Write out nothing but the lines from the one containing "Screen dimensions: 1379x454" through the last line below, both included, and without the pictures.
____________________
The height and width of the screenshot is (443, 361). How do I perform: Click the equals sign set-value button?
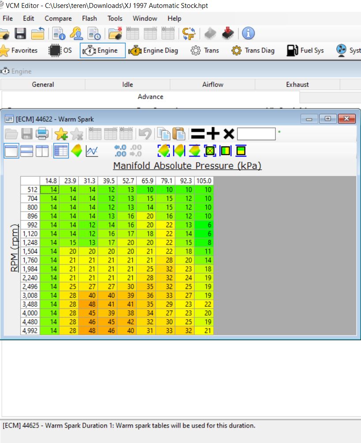[197, 134]
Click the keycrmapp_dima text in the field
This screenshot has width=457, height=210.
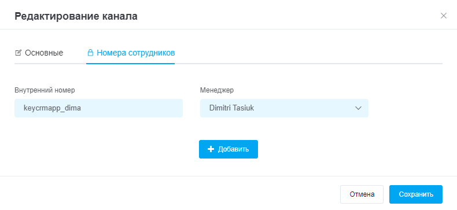[52, 108]
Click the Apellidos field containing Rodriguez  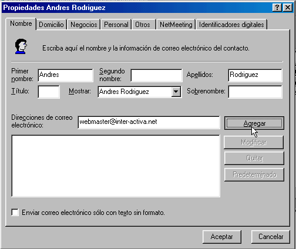tap(255, 75)
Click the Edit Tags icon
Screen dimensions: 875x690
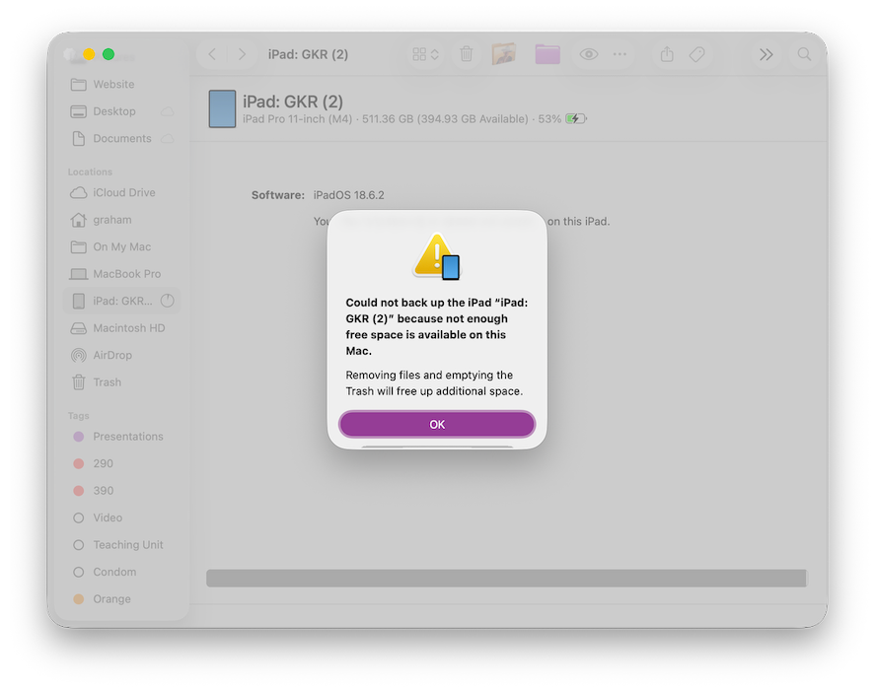tap(697, 54)
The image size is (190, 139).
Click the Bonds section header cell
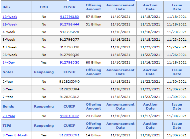tap(16, 106)
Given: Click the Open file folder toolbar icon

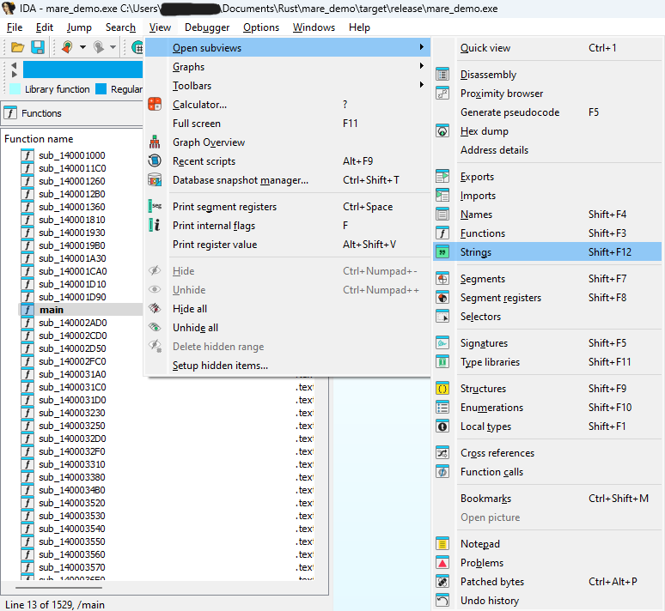Looking at the screenshot, I should (17, 47).
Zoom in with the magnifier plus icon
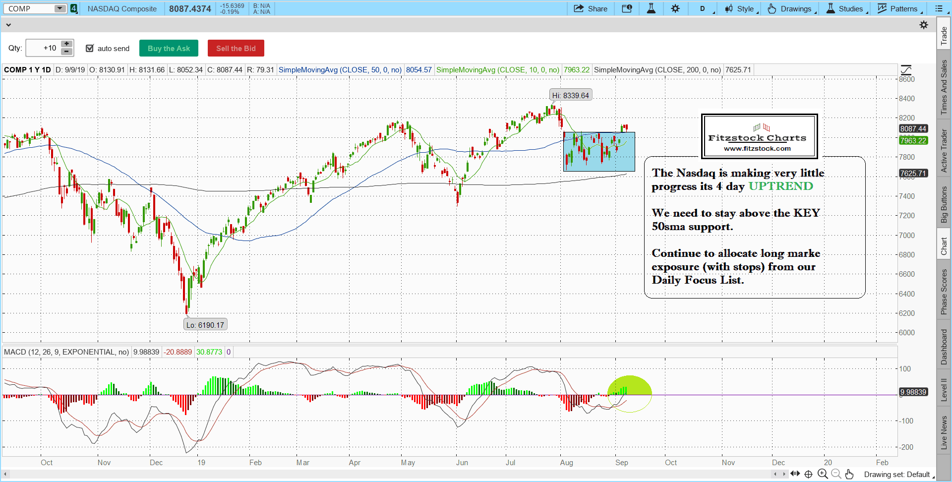Image resolution: width=952 pixels, height=482 pixels. click(823, 474)
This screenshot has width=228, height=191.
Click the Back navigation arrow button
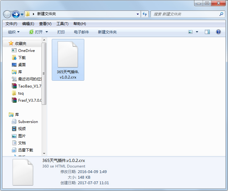7,14
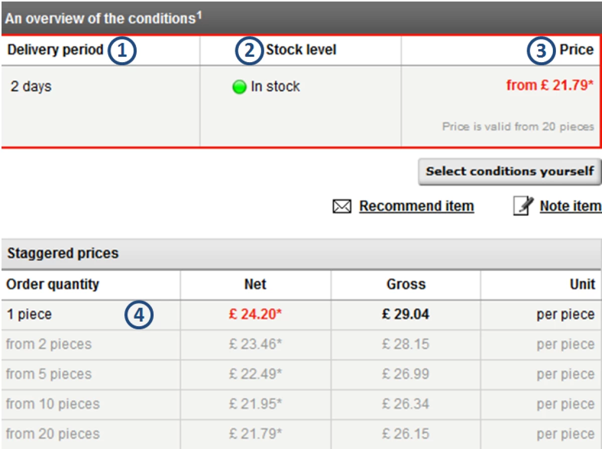
Task: Select the 1 piece order quantity row
Action: point(29,315)
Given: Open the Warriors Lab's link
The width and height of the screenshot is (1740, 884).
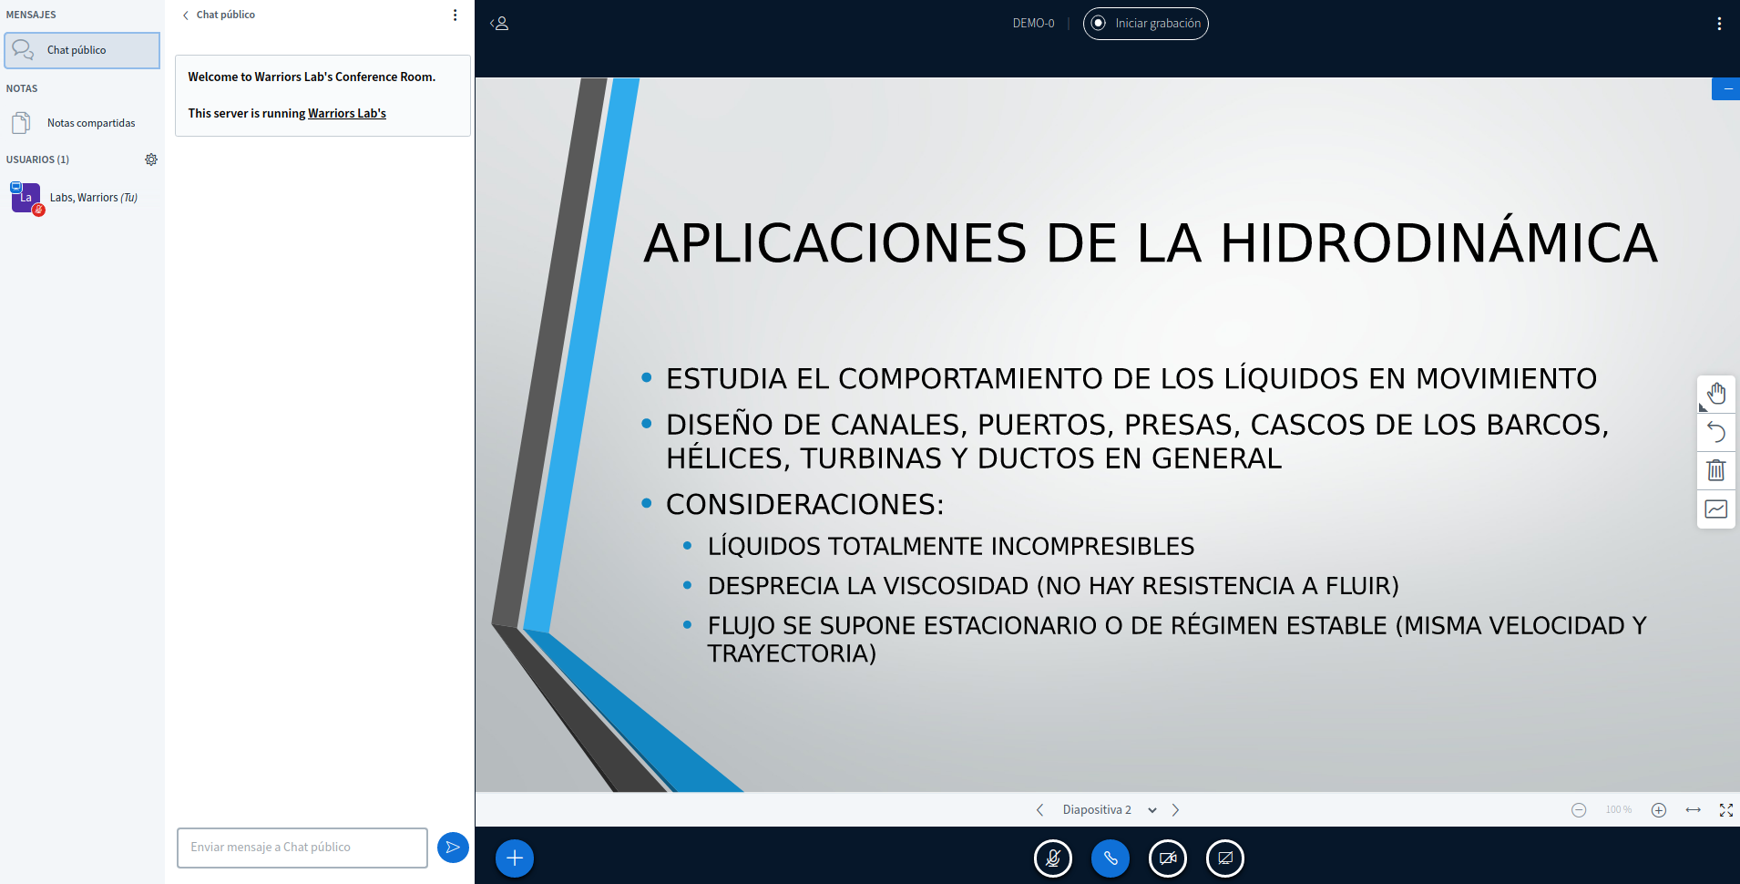Looking at the screenshot, I should point(346,114).
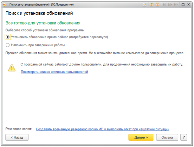Image resolution: width=194 pixels, height=147 pixels.
Task: Click the 'Все готово для установки обновления' text
Action: point(43,23)
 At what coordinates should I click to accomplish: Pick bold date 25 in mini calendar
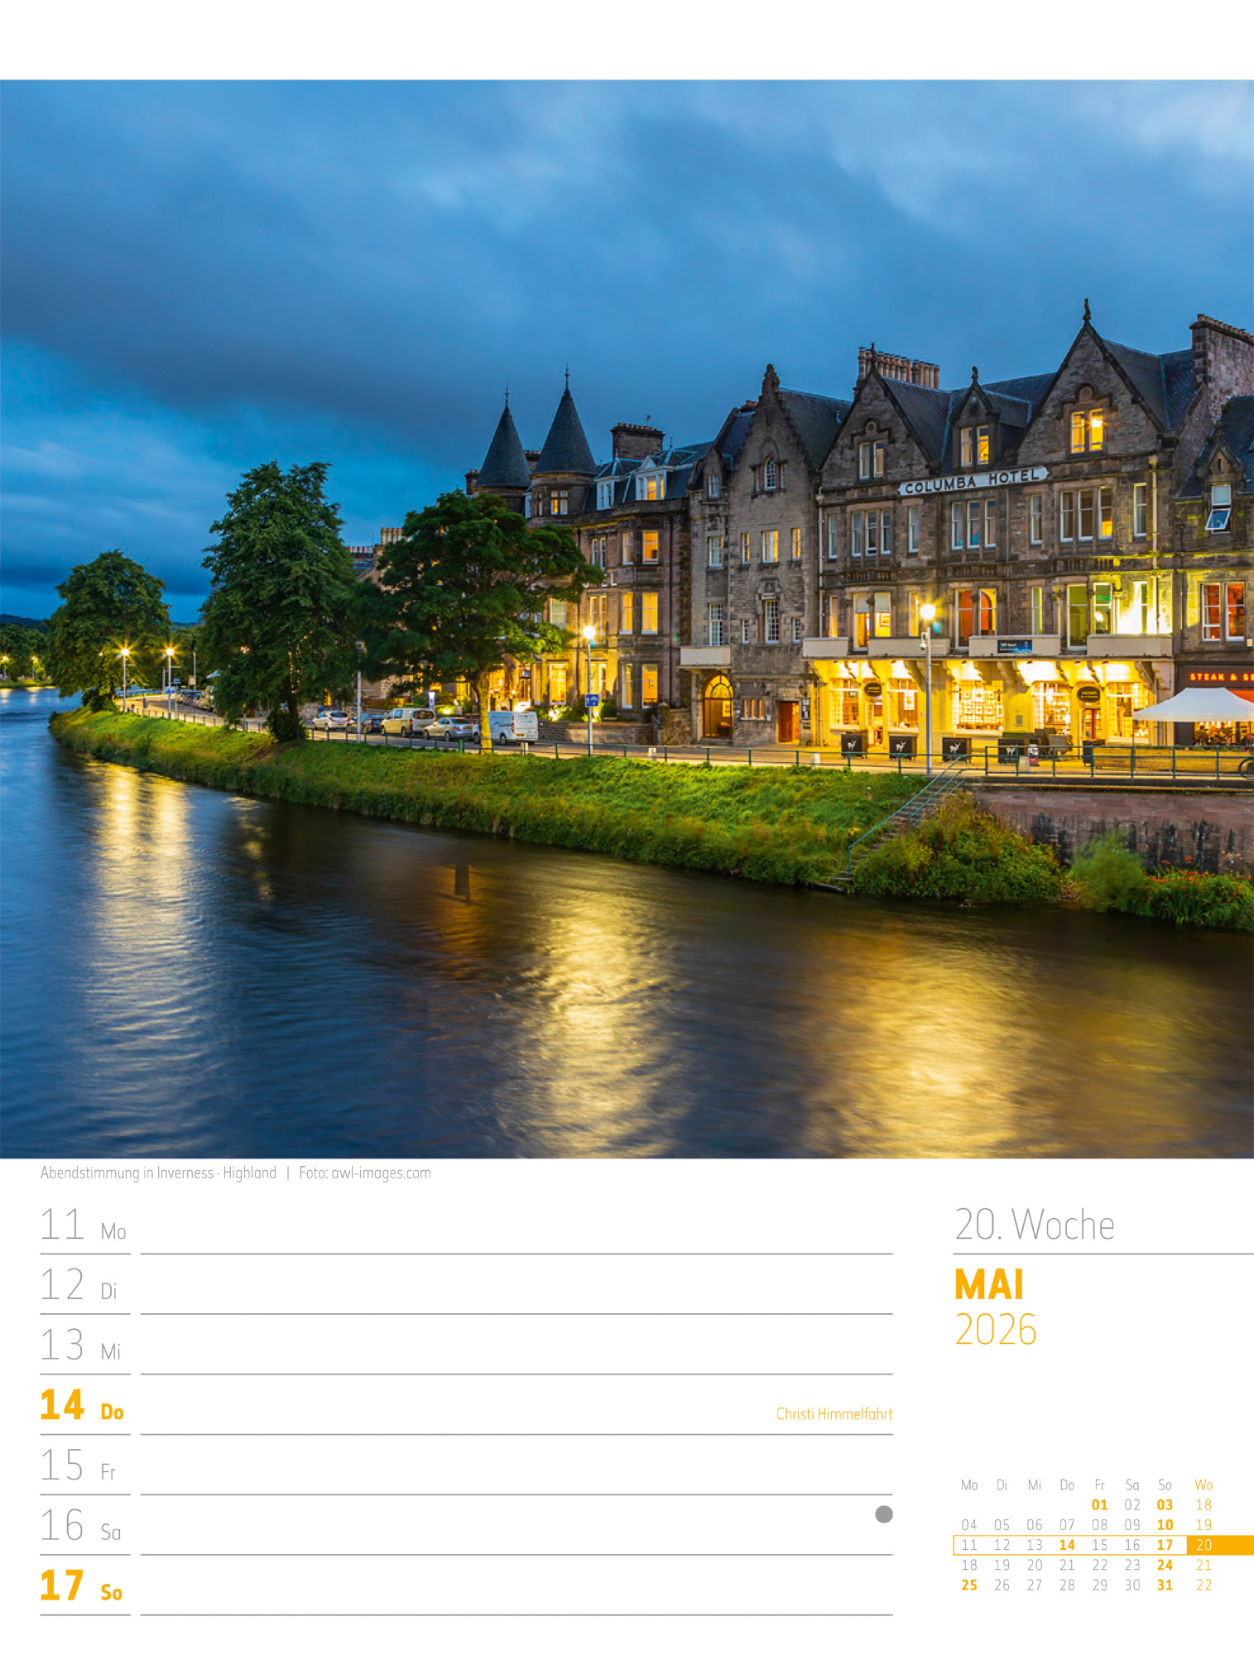(x=968, y=1585)
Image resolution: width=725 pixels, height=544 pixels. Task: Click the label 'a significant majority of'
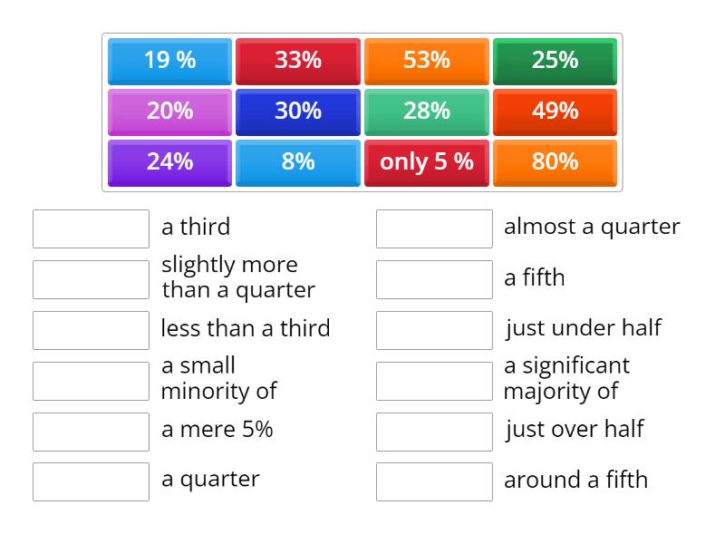[x=566, y=379]

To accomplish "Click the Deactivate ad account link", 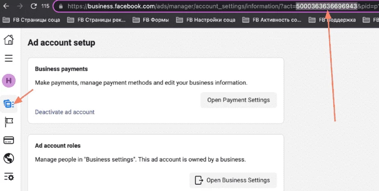I will tap(65, 112).
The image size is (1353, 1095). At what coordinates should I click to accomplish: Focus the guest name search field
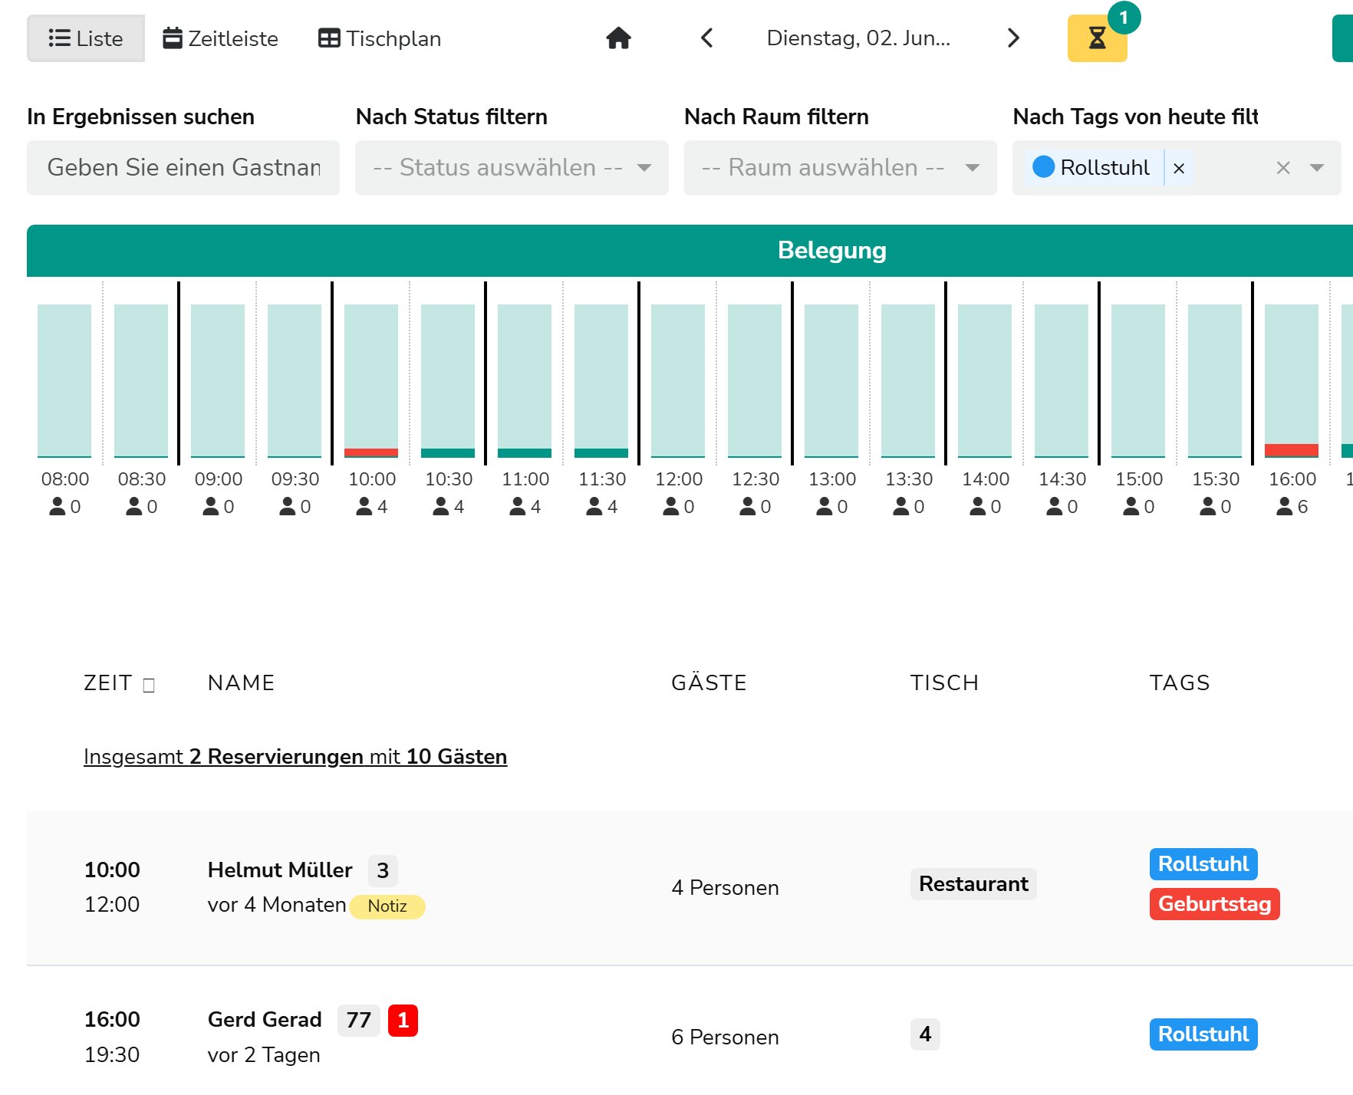pos(183,167)
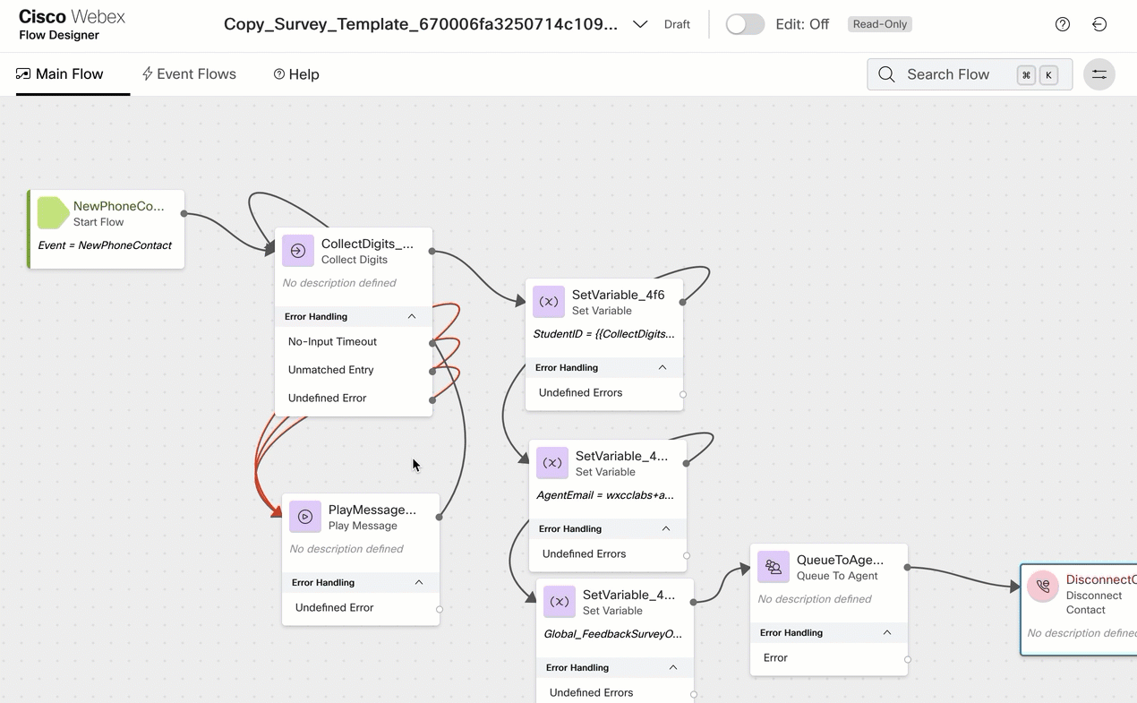This screenshot has height=703, width=1137.
Task: Click the SetVariable_4f6 variable icon
Action: pyautogui.click(x=549, y=302)
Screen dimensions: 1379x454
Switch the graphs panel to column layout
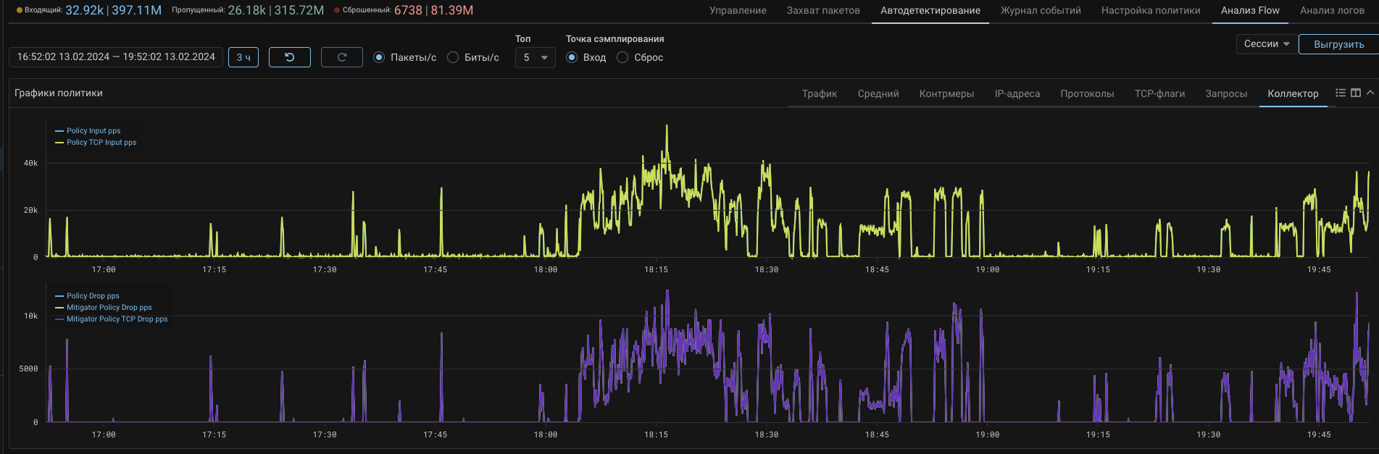point(1355,93)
____________________
(Expected output):
Screen dimensions: 1379x454
Switch the graphs panel to column layout
point(1355,93)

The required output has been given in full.